# EXERCISE DESCRIPTION
Range to reproduce from the entries below: the line with "Task: Expand the", the line with "has height=702, width=1200.", and every line in between. Give them exactly and give nothing else.

# EXTRACTED RECORDS
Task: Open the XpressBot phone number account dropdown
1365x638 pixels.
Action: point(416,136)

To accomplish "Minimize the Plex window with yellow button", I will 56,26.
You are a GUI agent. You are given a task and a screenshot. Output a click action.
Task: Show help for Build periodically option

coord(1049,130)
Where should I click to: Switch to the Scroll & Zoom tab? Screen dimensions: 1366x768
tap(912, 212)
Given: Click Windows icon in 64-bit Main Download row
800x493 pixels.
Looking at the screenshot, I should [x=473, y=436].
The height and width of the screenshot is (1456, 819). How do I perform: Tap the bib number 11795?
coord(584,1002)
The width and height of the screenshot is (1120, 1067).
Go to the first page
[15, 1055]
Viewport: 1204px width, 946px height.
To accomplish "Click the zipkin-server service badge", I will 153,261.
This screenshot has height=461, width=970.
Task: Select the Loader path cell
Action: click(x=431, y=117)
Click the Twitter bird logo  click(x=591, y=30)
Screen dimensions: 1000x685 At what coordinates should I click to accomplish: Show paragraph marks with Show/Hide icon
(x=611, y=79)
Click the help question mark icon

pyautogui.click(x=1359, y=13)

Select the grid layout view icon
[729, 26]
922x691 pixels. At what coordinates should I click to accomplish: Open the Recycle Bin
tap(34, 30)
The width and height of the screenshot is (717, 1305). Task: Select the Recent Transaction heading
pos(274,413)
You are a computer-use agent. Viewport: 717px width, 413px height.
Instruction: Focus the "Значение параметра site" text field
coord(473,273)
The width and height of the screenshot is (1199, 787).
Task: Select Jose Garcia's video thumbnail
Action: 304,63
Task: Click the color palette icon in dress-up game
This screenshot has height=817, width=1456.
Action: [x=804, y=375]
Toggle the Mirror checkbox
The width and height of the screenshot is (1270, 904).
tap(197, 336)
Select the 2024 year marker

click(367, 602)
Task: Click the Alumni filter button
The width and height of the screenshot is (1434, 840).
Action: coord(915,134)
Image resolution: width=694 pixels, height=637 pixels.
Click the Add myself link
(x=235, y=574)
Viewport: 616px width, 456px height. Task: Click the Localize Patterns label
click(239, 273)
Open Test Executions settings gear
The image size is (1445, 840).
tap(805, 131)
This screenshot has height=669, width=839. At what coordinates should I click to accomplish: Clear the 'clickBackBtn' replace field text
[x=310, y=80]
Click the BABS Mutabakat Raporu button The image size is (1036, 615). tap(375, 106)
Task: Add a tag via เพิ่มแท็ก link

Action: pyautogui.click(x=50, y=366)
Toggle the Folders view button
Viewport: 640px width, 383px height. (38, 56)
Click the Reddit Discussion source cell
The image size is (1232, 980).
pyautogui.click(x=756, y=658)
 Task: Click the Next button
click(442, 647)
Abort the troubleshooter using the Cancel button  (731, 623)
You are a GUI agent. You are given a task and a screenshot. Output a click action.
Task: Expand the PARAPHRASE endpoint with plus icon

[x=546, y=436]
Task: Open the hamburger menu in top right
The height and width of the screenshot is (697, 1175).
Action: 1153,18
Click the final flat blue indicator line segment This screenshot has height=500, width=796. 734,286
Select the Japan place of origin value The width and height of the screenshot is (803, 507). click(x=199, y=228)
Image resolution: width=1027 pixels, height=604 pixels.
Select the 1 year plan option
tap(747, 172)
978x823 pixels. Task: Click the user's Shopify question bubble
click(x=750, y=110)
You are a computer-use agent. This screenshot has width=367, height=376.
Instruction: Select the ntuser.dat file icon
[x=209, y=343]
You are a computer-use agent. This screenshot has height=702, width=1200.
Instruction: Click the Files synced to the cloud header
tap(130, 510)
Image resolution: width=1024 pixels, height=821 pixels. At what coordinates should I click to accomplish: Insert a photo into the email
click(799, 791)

# FINAL ANSWER
Task: Expand the PARAPHRASE endpoint with plus icon

[x=546, y=436]
Task: Open the hamburger menu in top right
The height and width of the screenshot is (697, 1175).
Action: 1153,18
Click the final flat blue indicator line segment This screenshot has height=500, width=796. 734,286
Select the Japan place of origin value The width and height of the screenshot is (803, 507). click(x=199, y=228)
Image resolution: width=1027 pixels, height=604 pixels.
Select the 1 year plan option
tap(747, 172)
978x823 pixels. Task: Click the user's Shopify question bubble
click(x=750, y=110)
You are a computer-use agent. This screenshot has width=367, height=376.
Instruction: Select the ntuser.dat file icon
[x=209, y=343]
You are a computer-use agent. This screenshot has height=702, width=1200.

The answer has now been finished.